Il sait aussi que la pratique de l' opouskanie, mot connu de tous et venu tout droit du goulag pour désigner la sodomisation imposée par les matons, est devenue systématique dans les moeurs des camps de filtration tchétchènes, alors qu'elle n'était qu'occasionnelle lors du conflit précédent. Il a entendu que les soldats donnent à chaque détenu un nom de femme et les convoquent ainsi à tour de rôle, et qu'ils sont capables de tuer sur place celui qui ne répond pas immédiatement. Magomed pense que c'est le résultat d'un plan machiavélique élaboré par ceux qui préparaient, depuis trois ans, la guerre de revanche contre les Tchétchènes. « Ils savent qu'on peut supporter les bombes, les tirs, la mort, mais ça, cette affaire terrible, on en sort l'âme cassée », dit-il.

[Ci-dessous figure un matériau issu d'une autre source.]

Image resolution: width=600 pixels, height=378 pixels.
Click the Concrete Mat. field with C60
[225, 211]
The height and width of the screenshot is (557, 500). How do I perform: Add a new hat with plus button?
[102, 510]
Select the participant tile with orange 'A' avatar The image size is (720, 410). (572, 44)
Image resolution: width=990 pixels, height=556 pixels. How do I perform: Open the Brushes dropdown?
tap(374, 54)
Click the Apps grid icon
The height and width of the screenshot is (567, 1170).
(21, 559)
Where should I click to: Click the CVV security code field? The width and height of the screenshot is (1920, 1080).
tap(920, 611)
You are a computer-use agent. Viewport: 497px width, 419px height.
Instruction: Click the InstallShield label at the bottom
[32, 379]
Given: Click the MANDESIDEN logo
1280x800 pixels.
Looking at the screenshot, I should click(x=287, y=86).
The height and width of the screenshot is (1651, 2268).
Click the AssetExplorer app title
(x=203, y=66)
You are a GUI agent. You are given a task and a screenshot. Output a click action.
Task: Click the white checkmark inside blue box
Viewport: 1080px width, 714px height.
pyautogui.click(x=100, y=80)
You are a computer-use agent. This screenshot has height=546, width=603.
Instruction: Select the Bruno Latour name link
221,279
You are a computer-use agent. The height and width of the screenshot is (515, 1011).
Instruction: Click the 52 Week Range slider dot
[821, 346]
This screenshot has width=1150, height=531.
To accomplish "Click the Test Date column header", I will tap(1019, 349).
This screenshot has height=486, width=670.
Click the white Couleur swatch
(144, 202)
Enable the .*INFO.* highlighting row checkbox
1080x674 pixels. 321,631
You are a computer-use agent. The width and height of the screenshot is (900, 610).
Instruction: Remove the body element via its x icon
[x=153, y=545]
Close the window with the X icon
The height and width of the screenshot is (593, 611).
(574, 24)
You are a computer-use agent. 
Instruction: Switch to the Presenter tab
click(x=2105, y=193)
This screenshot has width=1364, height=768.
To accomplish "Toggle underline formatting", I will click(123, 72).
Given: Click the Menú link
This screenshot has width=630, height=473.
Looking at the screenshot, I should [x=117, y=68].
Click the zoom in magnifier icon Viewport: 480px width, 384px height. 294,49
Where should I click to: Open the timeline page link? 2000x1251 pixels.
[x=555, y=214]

L'ancien dissident Andreï Mironov n'en est pas totalement convaincu : « En octobre, de grands contingents de la Gouin [direction principale des peines de redressement] ont été envoyés de Sibérie en Tchétchénie. Or ces gens-là, matons et militaires des camps, ne savent pas faire autre chose, alors que le Kremlin pense que sa seule petite chance de soumettre les Tchétchènes est de pratiquer contre eux à nouveau une répression stalinienne. »

  Sophie Shihab


Rachat et échange d'« otages »

La pratique du rachat des détenus, vivants ou morts, éventuellement assorti d'échange contre des Russes prisonniers des Tchétchènes, a été l'une des grandes raisons du « succès » des camps de filtration lors de la précédente guerre de Tchétchénie (1994-1996). Inaugurée par l'armée russe, elle fut à l'origine du développement des enlèvements par les Tchétchènes, dont le nombre n'a jamais égalé celui des « otages » tchétchènes pris, torturés et tués dans les camps russes. Concernant les prix pratiqués aujourd'hui dans le camp de filtration de Tchernokozovo, on parle de 5 000 à 13 000 roubles (de 1 000 à 2 600 francs). Adam Magamedov, un simple villageois de vingt-sept ans, a été racheté pour 8 000 roubles, avec les reins malades et des côtes cassées. Il ne veut raconter son calvaire à personne. Des sommes bien plus imposantes seraient exigées pour les détenus de familles riches. - (Corresp.)